James Fonseca Morales

Columnista

Para los pereiranos es una grata sorpresa que su alcalde, Carlos Maya, comparta el sueño colectivo del Gran Parque San Mateo, pues es el único funcionario con la capacidad legal necesaria para hacer realidad esta aspiración de la ciudad.

Sin embargo, conviene que la ciudadanía y el alcalde tengan claras sus posiciones frente al tema, para evitar desilusiones.

Porque, si lo que tiene en mente el gobierno municipal es una nueva versión de los perversos deseos del Ministerio de Defensa y piensa consentir que solo el 31% del predio sea para espacio público y equipamiento, estamos hablando en idiomas diferentes, pues los ciudadanos tenemos claro que ese planteamiento enmascara una posición insidiosa.

Como solo el 35 o 40% del área del predio sería apta para el aprovechamiento económico propuesto por el Ministerio de Defensa, tenemos que concluir que lo que quedaría para el parque serían las áreas de protección y laderas paco accesibles.

Lo que los pereiranos queremos es lo que estaba plasmado en Artículo 156 del P.O.T. del año 2.000, que dispuso que el Parque San Mateo “Comprende los terrenos del actual Batallón San Mateo exceptuando el área ocupada por la futura planta de tratamiento del río Otún.” Lo que quiere decir: todos los terrenos, con esa excepción.

De donde, el primer paso en el nuevo sueño es hacer reaparecer el texto citado, dentro del P.O.T. de Pereira, mediante un Acuerdo Municipal que debe proponer el alcalde y que sería el único blindaje efectivo. Cualquier acción diferente sería un remedio donde no es el dolor.

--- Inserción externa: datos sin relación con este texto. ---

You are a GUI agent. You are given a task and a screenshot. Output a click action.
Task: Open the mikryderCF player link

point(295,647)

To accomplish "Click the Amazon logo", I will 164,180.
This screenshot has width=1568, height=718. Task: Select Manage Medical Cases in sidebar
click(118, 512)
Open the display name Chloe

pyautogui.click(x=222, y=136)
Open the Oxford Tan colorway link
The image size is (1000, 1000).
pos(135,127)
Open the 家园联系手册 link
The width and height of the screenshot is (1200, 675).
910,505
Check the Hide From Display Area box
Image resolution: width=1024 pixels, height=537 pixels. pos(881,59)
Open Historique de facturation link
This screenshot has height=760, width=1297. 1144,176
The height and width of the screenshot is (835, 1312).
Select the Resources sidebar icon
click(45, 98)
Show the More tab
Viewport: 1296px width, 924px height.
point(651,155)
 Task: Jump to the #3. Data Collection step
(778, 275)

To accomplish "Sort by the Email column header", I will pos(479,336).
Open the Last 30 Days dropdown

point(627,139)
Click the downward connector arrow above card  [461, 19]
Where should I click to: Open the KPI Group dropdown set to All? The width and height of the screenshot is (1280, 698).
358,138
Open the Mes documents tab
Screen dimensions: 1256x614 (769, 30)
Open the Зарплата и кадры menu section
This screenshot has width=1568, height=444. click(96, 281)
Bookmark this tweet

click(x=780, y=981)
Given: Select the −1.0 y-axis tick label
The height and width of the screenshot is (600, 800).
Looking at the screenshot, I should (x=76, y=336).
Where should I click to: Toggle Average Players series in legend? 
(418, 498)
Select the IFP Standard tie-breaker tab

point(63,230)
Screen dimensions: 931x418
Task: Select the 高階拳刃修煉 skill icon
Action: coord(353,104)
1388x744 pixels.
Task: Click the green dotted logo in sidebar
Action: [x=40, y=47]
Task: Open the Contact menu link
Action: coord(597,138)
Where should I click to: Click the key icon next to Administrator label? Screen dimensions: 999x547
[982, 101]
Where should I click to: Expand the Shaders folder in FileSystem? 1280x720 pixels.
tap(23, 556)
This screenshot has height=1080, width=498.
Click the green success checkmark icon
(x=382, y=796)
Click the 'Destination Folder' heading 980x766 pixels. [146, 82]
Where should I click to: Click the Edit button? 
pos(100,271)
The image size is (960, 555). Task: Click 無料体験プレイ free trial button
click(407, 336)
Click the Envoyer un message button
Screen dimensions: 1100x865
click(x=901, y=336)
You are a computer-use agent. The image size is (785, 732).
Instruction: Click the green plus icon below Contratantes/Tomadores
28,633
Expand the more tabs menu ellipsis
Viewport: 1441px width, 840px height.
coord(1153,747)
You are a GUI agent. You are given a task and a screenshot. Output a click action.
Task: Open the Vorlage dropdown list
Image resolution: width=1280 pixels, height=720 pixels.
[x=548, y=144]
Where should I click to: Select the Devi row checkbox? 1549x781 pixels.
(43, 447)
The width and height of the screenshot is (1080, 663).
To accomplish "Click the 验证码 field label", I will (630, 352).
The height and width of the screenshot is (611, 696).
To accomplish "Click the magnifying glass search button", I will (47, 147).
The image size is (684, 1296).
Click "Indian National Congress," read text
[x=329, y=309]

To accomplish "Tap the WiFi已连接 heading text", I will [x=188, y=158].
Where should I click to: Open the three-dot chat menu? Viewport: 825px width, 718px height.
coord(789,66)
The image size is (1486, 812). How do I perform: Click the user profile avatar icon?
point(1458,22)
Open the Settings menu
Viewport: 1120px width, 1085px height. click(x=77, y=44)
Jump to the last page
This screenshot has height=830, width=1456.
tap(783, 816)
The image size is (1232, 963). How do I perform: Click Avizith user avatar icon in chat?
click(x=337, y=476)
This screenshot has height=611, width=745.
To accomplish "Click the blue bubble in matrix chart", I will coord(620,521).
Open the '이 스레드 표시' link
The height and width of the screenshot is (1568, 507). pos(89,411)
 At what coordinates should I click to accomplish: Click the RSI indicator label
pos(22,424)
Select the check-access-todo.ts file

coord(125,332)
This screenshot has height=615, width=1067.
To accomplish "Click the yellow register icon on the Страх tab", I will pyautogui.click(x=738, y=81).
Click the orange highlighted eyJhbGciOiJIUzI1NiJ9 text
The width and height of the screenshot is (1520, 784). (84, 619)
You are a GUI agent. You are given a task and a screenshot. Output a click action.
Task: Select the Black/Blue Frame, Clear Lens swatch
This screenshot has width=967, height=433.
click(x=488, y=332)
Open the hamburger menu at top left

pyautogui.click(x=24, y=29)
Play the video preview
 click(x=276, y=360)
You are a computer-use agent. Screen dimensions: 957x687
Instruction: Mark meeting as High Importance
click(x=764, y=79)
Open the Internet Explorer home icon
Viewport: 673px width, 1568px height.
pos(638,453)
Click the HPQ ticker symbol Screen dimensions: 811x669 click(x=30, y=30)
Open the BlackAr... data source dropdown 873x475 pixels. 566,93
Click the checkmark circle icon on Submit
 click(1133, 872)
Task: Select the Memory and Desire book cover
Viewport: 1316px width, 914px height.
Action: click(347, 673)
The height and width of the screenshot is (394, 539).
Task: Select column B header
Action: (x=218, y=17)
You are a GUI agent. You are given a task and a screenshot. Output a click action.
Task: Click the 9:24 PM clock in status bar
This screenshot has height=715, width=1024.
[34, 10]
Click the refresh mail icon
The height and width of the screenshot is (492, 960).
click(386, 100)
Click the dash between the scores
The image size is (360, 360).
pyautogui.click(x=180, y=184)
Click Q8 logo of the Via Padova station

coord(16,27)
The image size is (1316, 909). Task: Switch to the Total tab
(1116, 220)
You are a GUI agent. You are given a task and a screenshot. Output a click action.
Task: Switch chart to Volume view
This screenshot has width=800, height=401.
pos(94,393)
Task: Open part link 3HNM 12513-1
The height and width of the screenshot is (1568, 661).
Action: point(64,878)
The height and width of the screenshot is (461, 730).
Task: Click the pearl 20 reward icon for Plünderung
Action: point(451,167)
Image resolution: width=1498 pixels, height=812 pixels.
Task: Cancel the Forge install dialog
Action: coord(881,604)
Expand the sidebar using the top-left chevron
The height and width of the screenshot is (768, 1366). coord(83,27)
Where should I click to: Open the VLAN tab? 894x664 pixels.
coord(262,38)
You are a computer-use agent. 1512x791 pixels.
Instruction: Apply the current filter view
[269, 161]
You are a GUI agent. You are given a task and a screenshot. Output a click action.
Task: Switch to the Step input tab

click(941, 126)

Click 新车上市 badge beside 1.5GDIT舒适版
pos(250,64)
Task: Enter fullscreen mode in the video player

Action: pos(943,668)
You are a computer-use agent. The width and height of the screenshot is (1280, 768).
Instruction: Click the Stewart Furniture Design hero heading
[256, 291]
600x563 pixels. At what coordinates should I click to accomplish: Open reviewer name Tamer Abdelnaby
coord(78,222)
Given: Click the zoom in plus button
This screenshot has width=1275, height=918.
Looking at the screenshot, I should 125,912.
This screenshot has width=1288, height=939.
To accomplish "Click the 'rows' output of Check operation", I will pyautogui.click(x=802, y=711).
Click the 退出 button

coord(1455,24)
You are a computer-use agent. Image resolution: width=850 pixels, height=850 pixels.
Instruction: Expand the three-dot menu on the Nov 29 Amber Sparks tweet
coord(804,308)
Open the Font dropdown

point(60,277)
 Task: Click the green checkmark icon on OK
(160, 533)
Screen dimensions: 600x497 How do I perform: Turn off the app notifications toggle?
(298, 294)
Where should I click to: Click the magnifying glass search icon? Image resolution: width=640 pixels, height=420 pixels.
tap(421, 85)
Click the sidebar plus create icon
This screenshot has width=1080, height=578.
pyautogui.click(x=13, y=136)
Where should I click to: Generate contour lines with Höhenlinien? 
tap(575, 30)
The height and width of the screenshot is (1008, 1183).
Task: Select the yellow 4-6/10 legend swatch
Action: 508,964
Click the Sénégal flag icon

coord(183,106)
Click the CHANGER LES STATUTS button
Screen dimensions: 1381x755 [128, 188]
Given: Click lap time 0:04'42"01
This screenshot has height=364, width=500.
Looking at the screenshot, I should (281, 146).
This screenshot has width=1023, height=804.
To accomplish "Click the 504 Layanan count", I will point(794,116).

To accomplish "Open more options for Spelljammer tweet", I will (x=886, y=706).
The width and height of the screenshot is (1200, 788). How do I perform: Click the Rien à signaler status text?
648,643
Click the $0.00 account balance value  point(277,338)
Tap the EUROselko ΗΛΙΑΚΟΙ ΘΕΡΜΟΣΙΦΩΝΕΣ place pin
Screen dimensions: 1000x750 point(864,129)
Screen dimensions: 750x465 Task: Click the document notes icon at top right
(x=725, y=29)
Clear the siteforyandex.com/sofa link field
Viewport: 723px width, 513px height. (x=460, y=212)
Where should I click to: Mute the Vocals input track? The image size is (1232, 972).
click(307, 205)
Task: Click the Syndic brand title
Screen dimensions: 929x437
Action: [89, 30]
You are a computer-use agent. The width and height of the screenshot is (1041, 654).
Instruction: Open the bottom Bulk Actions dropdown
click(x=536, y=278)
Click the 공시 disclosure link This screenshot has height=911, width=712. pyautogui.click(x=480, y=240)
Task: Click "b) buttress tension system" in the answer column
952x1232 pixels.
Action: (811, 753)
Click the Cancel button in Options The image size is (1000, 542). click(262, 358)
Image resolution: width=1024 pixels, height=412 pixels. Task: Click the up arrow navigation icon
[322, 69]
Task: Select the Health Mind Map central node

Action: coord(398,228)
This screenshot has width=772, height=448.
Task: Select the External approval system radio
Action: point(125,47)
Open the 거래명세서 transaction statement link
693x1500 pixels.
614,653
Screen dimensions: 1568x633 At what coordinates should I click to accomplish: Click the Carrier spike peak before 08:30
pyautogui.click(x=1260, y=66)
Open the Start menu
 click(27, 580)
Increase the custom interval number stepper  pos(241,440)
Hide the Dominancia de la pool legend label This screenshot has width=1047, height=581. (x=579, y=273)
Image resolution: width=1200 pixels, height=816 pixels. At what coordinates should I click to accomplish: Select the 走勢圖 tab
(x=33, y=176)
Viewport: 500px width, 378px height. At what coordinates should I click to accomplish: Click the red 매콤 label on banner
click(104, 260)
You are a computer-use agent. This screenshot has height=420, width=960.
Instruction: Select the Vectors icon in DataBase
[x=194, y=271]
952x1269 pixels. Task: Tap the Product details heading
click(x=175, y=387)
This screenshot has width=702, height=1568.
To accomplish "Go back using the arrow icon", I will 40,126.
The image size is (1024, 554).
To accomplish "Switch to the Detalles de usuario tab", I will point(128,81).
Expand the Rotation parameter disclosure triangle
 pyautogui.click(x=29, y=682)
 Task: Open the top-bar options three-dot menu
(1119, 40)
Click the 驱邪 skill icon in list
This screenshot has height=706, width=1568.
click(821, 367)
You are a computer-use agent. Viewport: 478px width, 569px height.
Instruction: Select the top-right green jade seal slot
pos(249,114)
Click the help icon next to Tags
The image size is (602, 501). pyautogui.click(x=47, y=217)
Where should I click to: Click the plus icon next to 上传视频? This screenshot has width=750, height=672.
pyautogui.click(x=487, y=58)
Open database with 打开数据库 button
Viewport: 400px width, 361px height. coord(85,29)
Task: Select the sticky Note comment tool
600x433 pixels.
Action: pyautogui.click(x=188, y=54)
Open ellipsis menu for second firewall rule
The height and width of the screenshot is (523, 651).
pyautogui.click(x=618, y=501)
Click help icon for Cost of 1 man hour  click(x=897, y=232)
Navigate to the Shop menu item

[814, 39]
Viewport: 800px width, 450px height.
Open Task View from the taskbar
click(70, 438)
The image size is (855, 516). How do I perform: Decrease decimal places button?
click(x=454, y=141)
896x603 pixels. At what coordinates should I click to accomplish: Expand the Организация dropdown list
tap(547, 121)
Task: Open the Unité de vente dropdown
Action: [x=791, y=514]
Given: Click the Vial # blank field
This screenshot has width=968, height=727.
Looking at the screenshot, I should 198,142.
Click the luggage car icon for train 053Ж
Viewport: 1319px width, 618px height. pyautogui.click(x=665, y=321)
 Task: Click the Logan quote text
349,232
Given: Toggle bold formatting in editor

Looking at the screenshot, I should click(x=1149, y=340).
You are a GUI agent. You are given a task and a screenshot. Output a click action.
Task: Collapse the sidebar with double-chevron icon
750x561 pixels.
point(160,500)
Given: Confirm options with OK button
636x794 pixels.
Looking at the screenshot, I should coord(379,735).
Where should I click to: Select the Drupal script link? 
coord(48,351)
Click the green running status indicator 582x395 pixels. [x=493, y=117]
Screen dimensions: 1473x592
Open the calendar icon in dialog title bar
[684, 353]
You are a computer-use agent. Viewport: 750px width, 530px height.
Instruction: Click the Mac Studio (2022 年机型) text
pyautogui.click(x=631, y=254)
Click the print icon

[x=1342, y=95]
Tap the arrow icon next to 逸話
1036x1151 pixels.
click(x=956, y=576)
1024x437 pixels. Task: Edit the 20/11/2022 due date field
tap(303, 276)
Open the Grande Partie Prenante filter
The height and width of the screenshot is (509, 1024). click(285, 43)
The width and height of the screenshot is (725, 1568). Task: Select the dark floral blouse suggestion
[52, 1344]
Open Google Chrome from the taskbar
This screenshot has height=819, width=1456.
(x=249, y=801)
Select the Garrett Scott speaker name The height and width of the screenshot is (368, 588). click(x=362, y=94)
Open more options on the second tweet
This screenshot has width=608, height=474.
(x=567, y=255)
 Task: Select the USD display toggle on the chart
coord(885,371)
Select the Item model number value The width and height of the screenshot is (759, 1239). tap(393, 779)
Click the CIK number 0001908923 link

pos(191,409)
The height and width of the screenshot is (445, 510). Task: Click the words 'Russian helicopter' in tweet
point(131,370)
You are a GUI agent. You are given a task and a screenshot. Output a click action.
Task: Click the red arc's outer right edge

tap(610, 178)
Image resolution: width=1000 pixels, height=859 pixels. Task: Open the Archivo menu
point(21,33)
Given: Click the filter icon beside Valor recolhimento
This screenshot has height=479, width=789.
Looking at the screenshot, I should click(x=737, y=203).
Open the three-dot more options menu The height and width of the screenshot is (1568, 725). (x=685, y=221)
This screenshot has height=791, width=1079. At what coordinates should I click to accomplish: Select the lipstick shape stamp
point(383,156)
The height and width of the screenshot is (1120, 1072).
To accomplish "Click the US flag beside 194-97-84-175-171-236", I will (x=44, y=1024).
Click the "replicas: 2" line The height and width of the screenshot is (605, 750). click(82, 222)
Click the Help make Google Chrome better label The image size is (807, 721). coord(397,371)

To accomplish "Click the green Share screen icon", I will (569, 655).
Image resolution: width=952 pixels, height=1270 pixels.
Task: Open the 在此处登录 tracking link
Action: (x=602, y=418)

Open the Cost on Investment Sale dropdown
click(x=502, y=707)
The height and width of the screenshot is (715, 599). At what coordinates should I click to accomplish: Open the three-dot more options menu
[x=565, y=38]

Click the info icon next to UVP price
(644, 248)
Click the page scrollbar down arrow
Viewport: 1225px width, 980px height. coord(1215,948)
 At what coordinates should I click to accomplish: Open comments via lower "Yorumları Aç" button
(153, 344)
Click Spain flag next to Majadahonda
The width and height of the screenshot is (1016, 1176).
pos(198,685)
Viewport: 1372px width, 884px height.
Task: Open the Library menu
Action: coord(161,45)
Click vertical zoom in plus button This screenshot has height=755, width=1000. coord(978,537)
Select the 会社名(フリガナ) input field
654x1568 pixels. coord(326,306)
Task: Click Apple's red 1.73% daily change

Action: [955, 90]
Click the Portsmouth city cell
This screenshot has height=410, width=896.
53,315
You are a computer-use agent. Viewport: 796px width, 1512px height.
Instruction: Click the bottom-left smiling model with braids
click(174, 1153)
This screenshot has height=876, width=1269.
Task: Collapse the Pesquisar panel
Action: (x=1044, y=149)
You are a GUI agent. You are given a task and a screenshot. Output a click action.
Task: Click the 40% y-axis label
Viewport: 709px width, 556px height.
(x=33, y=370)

Destinar todo ese predio a un parque es de justicia y es una necesidad de la ciudad. Es de justicia si partimos del hecho histórico de haber sido los pereiranos quienes, mediante una colecta pública, compraron el predio, para facilitar que el Ejercito acantonara una unidad en Pereira.  Por lo que resulta inadmisible que ese Ejercito,  que no pagó por el lote, pretenda ahora imponerle a la ciudad una carga inconveniente, que la dañaría, para sufragar el traslado del batallón.

Inconveniente porque permitir allí la construcción de viviendas significaría arrojar a las ya muy congestionadas avenidas 30 de Agosto y de las Américas un número de vehículos que sería, por lo menos, el doble de la cantidad de unidades residenciales que se construyeran.

Y es una necesidad porque, más allá de que el parque San Mateo aumentaría el espacio público para los ciudadanos, es la única oportunidad que tiene Pereira de conformar un pulmón verde interior, que filtre del aire el material particulado que podría hacerlo tan malsano como el de Bogotá y de tener una zona verde con la extensión necesaria para equilibrar la temperatura local, cada vez mas alta por el calentamiento climático.